Aan de door het hof vastgestelde zorgregeling wordt uitvoering gegeven. Het is fijn dat er nu minder wisselingen zijn. Wel heeft [minderjarige] na een wisselmoment een paar dagen nodig om weer in het ritme komen. Hij is dan in zichzelf gekeerd, boos, gefrustreerd en zoekt de confrontatie met de moeder op.
Vanwege de vele wisselingen die [minderjarige] de afgelopen periode heeft meegemaakt, moet de zorgregeling blijven zoals die nu is en niet verder worden uitgebreid. Voor de vakanties en feestdagen hebben de ouders in onderling overleg een verdeling gemaakt. De moeder werkt als [minderjarige] weg is en heel af en toe komt oma moederszijde een uurtje oppassen als de moeder al eerder moet werken.
7.2.
De vader voert, kort samengevat, het volgende aan.
Tijdens de gesprekken met drs. [naam] geven de ouders aan waar zij tegenaan lopen en soms hebben de ouders een meningsverschil. De vader heeft geen bezwaar tegen de gesprekken van [minderjarige] met drs. [naam] als deze gesprekken voor [minderjarige] niet belastend zijn. Het is wel goed als [minderjarige] daar wat kan ventileren als hij ergens mee zit.
De huidige zorgregeling verloopt goed en [minderjarige] ontwikkelt zich fantastisch. [minderjarige] moet na een wisselmoment wel even wennen, maar dat is niet meer dan normaal gelet op de situatie. De aaneengesloten periode van contact is beter voor [minderjarige] , maar de tussenliggende periode is nog wel te lang. Partijen hebben ieder een eigen manier van opvoeden en bij een gelijke zorgverdeling kan [minderjarige] daar optimaal van profiteren. In geval van een co-ouderschap wordt de opvang van [minderjarige] ingevuld door de partner van de vader en haar moeder.
7.3.
De raad brengt ter zitting, kort samengevat, het volgende naar voren.

Opdracht: Herhaal letterlijk het deel van de tekst over de zorgregeling vanaf "Aan de door" tot en met "het volgende aan.". Het materiaal hierna staat los van de tekst over de zorgregeling.

Gegevensuittreksel:
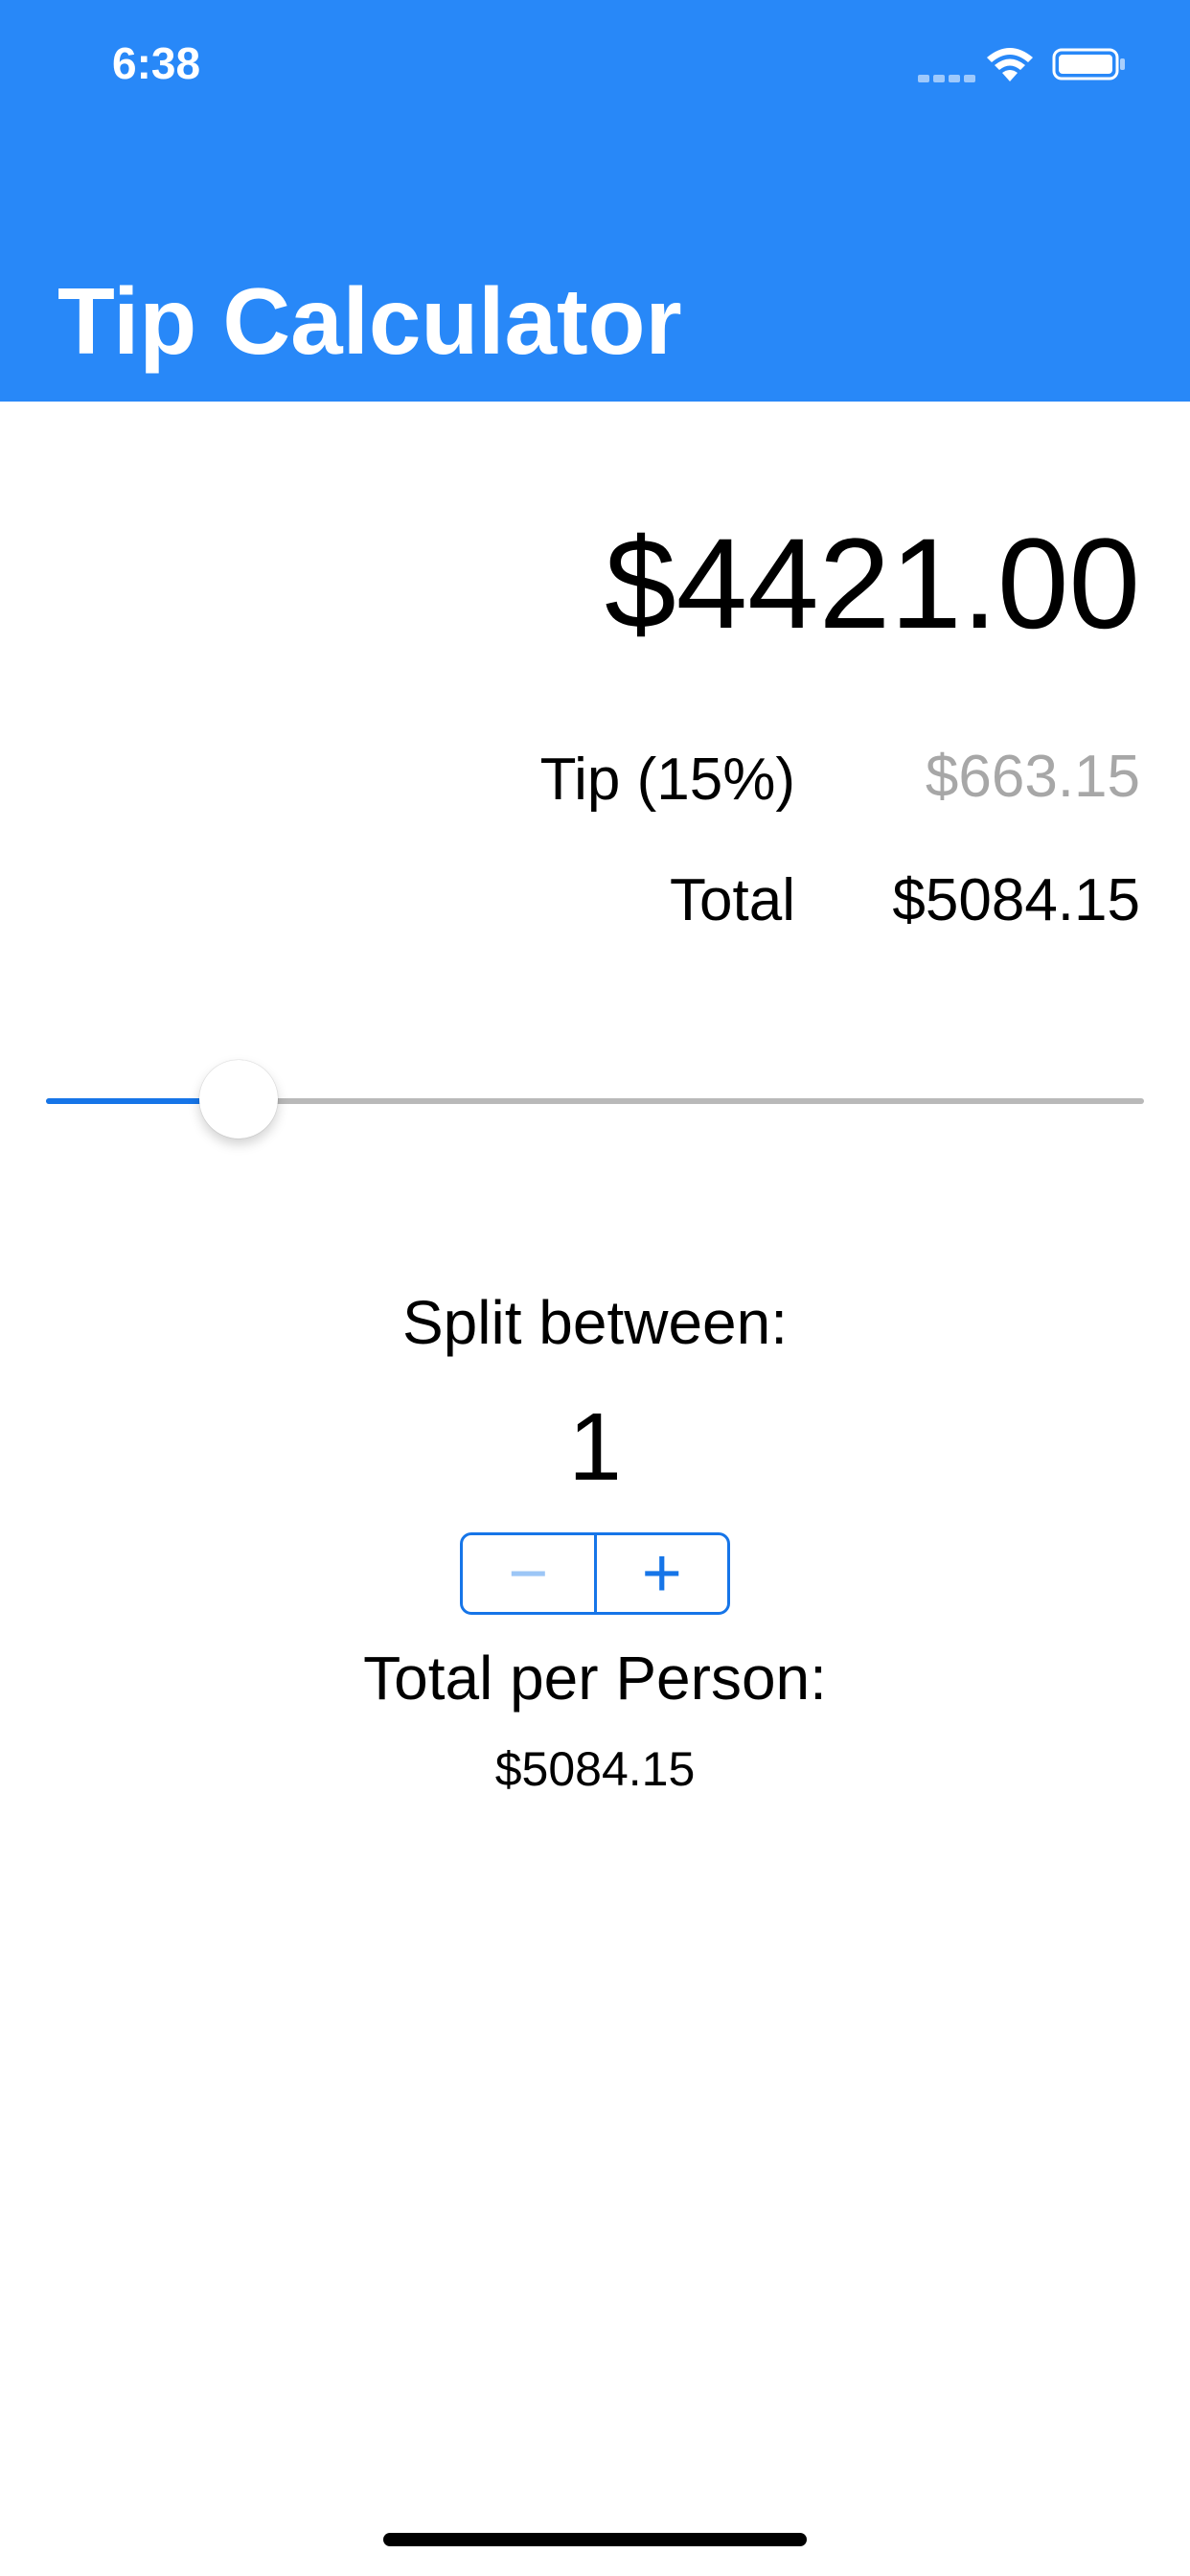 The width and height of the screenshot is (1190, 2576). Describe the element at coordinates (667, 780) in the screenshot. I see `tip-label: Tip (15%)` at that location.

Uitkomst:
Aan de door het hof vastgestelde zorgregeling wordt uitvoering gegeven. Het is fijn dat er nu minder wisselingen zijn. Wel heeft [minderjarige] na een wisselmoment een paar dagen nodig om weer in het ritme komen. Hij is dan in zichzelf gekeerd, boos, gefrustreerd en zoekt de confrontatie met de moeder op.
Vanwege de vele wisselingen die [minderjarige] de afgelopen periode heeft meegemaakt, moet de zorgregeling blijven zoals die nu is en niet verder worden uitgebreid. Voor de vakanties en feestdagen hebben de ouders in onderling overleg een verdeling gemaakt. De moeder werkt als [minderjarige] weg is en heel af en toe komt oma moederszijde een uurtje oppassen als de moeder al eerder moet werken.
7.2.
De vader voert, kort samengevat, het volgende aan.